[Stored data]
====
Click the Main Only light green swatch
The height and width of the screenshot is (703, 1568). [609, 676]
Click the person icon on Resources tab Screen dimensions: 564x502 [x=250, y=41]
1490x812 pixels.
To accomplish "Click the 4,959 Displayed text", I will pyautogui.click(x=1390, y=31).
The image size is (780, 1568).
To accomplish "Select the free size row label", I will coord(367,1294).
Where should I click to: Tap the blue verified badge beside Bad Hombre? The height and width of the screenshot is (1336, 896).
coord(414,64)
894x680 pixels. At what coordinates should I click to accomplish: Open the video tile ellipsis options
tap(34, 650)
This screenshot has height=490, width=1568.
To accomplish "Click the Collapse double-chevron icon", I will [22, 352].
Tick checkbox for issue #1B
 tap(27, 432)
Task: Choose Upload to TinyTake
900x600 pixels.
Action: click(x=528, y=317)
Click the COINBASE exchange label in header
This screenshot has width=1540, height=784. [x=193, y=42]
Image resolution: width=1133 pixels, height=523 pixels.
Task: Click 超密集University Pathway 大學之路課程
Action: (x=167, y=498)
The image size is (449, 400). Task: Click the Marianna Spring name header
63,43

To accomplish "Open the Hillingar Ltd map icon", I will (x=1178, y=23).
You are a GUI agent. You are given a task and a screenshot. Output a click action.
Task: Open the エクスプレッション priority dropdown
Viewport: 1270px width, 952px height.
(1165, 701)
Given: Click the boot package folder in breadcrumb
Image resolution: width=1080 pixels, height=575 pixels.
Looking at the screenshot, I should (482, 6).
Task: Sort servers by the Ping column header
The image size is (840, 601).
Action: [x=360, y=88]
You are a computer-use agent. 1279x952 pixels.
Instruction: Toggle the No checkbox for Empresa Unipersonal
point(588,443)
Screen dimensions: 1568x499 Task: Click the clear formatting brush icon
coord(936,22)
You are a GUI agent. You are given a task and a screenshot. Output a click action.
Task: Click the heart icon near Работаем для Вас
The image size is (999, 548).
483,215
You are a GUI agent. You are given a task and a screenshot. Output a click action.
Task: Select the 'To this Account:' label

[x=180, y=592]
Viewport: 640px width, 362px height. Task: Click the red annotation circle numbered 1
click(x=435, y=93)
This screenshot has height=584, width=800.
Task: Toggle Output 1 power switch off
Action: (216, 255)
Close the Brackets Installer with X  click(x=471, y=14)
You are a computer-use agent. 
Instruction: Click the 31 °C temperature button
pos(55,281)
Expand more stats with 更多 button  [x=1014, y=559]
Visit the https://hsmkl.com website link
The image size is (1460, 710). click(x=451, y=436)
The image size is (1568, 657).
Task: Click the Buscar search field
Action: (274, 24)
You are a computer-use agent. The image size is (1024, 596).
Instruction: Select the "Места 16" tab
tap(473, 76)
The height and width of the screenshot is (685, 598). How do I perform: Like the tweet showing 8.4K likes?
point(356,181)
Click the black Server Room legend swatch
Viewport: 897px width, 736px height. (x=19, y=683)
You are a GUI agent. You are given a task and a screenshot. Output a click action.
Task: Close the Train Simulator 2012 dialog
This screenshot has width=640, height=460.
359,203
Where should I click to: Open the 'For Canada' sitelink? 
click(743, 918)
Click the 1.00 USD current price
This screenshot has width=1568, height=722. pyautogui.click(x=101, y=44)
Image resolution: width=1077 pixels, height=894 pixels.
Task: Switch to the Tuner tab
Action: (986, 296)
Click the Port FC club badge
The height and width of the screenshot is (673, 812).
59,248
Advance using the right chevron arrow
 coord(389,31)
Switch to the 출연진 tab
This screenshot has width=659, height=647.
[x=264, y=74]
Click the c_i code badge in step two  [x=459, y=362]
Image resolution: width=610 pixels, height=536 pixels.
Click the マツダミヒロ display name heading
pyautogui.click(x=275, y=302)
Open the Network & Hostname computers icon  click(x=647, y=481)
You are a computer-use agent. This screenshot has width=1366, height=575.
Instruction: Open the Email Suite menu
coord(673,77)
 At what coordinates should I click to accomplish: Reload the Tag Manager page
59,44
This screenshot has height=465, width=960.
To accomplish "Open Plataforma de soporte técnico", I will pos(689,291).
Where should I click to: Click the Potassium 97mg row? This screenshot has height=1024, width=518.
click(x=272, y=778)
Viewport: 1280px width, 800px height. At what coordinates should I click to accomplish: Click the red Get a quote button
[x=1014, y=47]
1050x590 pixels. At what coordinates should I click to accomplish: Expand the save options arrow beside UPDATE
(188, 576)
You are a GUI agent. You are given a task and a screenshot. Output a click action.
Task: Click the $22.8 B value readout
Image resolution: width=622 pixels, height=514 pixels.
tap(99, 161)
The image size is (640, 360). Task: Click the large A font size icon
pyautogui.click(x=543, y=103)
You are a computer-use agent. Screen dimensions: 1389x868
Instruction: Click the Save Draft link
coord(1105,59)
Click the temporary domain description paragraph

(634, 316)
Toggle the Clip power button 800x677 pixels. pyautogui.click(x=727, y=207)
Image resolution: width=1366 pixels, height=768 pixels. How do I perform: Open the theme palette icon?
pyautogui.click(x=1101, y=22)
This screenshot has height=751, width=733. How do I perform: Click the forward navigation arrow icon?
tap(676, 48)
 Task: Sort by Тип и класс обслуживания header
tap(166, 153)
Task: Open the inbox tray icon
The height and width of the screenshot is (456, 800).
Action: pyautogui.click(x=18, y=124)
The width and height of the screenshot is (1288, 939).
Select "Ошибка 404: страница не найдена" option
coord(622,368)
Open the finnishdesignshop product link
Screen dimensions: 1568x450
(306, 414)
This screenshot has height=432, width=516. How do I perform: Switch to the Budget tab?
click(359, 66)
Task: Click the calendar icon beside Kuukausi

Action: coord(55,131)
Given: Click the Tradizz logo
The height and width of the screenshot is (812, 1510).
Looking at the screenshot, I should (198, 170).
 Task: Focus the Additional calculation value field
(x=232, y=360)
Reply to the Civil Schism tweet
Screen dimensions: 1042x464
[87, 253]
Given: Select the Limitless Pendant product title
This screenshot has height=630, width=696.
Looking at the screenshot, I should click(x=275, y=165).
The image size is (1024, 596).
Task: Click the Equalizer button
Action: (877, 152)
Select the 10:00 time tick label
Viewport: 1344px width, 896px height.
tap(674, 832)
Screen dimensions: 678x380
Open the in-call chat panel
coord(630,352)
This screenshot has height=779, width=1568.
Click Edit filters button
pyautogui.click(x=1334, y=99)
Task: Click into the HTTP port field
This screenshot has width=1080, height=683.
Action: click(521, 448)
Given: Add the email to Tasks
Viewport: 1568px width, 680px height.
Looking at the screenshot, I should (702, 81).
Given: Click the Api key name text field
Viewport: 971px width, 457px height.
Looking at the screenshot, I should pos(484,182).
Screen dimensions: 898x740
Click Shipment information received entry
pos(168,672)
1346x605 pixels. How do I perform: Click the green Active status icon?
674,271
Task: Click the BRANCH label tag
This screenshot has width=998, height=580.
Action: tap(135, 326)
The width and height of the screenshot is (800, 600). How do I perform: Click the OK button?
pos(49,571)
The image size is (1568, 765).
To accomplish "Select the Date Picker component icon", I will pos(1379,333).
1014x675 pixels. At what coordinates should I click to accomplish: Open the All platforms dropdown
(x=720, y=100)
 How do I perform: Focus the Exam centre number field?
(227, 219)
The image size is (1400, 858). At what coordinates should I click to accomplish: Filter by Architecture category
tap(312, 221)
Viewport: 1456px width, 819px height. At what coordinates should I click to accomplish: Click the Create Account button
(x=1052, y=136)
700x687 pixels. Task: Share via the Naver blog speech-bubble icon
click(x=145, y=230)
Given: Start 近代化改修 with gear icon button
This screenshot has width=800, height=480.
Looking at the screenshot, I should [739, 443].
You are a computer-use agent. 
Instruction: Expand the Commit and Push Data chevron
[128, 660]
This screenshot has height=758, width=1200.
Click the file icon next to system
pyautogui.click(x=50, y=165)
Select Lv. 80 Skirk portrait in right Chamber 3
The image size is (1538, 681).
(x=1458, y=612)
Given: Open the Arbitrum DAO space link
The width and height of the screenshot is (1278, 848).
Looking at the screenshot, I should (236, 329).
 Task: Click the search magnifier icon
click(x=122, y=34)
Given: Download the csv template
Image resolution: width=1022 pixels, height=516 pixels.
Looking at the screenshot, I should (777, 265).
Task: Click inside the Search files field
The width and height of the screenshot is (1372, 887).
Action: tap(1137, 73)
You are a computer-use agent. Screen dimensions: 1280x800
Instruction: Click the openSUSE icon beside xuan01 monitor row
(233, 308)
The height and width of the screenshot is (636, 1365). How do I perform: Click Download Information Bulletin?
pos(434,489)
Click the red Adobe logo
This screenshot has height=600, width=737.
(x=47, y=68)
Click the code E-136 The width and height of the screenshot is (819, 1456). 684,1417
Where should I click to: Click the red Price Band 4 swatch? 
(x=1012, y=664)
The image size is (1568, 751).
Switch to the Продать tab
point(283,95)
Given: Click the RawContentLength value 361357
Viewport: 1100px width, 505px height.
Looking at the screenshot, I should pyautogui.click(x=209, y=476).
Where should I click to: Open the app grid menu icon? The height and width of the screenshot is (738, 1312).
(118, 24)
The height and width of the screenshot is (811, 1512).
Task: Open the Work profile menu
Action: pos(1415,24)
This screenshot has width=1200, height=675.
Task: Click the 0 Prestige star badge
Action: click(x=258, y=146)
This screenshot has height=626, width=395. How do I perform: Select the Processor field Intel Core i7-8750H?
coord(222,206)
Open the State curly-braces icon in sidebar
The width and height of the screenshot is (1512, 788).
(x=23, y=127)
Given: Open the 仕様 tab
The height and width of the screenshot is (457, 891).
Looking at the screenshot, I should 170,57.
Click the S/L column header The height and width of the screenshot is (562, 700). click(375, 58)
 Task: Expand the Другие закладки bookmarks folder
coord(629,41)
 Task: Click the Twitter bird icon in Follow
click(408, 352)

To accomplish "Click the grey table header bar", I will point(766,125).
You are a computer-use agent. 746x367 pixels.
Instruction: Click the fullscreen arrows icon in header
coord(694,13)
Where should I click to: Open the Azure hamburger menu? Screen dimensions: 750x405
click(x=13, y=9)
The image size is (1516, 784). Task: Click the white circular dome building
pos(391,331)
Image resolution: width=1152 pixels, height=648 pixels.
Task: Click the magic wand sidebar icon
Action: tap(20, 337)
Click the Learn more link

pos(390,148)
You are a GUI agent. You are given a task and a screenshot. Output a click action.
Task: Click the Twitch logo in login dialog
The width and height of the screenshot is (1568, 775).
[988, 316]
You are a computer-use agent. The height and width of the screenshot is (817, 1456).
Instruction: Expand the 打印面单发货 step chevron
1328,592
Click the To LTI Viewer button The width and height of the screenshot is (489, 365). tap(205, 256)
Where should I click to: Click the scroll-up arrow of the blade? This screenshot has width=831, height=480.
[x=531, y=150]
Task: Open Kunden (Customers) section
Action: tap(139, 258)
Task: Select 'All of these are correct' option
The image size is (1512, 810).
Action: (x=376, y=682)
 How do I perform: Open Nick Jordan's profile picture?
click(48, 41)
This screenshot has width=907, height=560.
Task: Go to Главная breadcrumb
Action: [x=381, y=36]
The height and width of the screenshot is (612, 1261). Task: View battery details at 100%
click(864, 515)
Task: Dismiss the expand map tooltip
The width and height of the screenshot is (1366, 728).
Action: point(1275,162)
====
» What the exercise asks
Your response should be the lines above from the first to the one containing "This screenshot has height=490, width=1568.", inclusive, each given exactly.

» Solution to the problem
Click the Main Only light green swatch
The height and width of the screenshot is (703, 1568). [609, 676]
Click the person icon on Resources tab Screen dimensions: 564x502 [x=250, y=41]
1490x812 pixels.
To accomplish "Click the 4,959 Displayed text", I will pyautogui.click(x=1390, y=31).
The image size is (780, 1568).
To accomplish "Select the free size row label", I will coord(367,1294).
Where should I click to: Tap the blue verified badge beside Bad Hombre? The height and width of the screenshot is (1336, 896).
coord(414,64)
894x680 pixels. At what coordinates should I click to accomplish: Open the video tile ellipsis options
tap(34, 650)
This screenshot has height=490, width=1568.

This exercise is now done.